### What you have to do
Show the lines below that contain the string "text".

### Materials provided
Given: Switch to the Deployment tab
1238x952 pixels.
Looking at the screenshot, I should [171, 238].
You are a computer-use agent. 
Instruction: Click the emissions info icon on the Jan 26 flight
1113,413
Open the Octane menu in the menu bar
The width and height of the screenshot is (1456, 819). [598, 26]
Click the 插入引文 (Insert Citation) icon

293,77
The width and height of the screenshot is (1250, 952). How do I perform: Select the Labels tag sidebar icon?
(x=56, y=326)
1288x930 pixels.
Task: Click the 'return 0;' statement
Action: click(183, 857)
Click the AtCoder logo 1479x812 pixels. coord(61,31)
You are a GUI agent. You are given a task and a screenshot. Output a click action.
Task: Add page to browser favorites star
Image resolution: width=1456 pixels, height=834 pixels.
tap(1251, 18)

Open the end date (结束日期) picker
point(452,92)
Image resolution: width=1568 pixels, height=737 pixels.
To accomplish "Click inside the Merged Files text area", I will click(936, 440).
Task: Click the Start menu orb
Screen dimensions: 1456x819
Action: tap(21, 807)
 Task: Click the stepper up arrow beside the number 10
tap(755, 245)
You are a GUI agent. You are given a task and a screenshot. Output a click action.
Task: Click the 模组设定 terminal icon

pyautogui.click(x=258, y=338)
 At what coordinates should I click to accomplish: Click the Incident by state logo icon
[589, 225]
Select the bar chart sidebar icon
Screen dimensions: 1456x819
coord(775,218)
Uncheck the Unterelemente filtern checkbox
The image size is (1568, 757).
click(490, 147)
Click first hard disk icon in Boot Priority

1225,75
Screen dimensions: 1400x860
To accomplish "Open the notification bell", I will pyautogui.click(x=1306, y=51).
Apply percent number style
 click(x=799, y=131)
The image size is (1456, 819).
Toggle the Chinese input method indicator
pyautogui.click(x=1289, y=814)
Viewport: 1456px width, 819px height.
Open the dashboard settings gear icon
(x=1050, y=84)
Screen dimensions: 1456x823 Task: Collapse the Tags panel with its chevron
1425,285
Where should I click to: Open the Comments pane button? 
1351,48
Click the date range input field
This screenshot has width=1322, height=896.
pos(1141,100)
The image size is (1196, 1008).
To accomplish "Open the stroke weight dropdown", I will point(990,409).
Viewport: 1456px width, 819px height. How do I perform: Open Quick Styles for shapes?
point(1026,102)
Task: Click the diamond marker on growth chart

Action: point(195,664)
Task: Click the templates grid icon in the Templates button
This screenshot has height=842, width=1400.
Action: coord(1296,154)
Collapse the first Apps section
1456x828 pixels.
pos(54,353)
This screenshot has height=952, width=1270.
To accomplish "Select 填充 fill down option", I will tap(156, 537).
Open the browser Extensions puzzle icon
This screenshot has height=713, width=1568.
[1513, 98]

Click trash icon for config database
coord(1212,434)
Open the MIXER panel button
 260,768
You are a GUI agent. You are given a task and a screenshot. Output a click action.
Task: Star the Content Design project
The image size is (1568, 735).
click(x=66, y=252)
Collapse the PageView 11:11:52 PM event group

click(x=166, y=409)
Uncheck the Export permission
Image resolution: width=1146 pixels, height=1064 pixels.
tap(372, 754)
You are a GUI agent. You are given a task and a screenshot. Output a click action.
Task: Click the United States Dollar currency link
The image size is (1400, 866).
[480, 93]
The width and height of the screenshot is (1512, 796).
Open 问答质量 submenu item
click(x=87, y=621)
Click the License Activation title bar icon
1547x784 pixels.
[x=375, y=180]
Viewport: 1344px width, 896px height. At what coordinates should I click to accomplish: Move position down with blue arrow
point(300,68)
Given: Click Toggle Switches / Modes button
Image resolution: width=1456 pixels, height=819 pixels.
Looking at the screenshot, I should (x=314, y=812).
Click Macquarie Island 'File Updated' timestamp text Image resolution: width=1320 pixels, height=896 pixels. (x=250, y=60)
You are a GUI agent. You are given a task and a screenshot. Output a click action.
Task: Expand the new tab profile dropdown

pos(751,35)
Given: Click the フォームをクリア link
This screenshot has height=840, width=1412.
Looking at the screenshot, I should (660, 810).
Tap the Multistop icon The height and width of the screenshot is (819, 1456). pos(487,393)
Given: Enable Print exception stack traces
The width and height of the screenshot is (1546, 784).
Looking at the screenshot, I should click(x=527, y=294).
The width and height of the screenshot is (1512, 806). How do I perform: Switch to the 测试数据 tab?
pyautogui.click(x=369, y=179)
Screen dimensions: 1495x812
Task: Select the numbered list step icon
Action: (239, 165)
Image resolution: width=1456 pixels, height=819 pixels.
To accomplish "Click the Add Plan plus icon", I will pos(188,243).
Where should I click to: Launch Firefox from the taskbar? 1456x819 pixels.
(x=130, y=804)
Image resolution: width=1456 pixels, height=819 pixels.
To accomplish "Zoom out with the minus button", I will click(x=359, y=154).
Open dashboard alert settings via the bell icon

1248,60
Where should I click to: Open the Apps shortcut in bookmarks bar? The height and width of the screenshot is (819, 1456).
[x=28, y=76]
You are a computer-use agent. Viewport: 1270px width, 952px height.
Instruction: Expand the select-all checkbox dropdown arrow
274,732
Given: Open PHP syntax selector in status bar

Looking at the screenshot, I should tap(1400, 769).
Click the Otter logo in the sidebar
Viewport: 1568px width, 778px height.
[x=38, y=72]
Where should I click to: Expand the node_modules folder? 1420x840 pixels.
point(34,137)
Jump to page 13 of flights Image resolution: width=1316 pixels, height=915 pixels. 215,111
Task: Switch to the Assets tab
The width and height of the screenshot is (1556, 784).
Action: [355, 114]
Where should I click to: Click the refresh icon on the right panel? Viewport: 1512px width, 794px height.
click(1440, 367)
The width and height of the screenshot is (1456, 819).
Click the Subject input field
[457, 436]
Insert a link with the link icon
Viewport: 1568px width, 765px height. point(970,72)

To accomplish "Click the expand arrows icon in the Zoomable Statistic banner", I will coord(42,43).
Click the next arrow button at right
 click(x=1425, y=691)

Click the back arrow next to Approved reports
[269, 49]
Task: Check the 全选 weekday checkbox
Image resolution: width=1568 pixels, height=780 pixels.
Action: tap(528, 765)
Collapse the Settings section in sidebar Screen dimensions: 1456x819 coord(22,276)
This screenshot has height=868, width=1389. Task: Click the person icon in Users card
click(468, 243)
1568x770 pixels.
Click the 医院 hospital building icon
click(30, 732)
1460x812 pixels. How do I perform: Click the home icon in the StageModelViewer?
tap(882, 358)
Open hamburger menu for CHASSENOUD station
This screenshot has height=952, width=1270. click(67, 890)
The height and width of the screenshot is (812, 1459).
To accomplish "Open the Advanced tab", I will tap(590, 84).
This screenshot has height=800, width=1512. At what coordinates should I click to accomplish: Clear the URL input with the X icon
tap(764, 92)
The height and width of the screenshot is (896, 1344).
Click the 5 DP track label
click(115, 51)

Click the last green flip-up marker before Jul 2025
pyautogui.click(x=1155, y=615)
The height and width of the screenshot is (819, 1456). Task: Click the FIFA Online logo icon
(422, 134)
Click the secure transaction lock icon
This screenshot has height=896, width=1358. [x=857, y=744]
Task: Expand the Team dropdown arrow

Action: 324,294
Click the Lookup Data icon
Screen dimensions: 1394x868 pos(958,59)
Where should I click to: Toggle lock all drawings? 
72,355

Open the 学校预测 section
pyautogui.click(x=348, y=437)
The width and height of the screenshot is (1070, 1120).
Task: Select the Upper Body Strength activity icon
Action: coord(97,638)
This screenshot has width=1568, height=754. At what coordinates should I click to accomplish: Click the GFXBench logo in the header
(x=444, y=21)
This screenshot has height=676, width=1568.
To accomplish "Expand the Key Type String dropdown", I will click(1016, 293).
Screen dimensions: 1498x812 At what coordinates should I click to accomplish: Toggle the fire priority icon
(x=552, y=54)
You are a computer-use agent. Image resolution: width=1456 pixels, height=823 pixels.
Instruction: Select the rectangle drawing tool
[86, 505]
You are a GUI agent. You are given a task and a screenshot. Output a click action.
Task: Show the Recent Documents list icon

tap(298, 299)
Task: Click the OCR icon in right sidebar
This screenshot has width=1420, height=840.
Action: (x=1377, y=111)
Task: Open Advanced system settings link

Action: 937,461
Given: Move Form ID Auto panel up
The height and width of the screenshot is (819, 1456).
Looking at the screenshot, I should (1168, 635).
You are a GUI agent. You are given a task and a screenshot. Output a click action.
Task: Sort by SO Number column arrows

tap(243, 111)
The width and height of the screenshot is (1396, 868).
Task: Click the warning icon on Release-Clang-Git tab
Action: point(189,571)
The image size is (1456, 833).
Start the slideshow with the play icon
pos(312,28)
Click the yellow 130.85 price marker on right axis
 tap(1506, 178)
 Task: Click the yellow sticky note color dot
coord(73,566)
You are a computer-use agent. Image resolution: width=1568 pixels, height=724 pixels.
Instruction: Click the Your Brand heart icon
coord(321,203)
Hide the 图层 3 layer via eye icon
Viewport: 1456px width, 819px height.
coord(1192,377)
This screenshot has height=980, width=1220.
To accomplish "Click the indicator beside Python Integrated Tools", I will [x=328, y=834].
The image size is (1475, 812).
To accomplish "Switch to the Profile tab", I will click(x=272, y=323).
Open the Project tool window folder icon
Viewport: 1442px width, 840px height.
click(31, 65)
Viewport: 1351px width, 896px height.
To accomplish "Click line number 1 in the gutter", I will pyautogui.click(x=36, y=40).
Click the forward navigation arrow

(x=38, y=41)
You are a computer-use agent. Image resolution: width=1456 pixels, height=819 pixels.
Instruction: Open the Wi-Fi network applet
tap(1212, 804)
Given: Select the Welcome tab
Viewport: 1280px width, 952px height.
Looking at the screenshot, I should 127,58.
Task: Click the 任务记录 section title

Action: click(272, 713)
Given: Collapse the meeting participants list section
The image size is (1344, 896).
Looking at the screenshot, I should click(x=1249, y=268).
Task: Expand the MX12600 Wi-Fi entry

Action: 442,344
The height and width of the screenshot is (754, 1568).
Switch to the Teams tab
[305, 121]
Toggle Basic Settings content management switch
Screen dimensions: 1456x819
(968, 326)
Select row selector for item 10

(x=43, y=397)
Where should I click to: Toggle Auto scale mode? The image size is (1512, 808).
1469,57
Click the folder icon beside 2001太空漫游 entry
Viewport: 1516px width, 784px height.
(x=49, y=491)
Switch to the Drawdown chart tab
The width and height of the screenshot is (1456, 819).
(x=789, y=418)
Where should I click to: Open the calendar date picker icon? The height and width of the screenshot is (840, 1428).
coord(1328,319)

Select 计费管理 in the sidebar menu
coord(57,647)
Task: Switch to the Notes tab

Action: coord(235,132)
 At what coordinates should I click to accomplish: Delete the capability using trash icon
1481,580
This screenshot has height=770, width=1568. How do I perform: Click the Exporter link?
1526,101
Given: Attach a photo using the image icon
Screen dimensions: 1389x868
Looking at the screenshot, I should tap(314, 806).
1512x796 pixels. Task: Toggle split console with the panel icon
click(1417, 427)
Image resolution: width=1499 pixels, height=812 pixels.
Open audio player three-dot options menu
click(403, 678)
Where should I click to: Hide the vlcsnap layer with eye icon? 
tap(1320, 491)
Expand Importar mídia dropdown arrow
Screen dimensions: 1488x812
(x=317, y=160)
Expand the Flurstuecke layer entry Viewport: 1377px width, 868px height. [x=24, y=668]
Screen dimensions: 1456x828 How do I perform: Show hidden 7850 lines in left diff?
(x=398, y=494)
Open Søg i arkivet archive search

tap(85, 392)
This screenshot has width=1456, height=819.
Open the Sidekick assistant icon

### Exercise answer
To accomplish "Click inside the Merged Files text area", I will click(936, 440).
Click Macquarie Island 'File Updated' timestamp text Image resolution: width=1320 pixels, height=896 pixels. (x=250, y=60)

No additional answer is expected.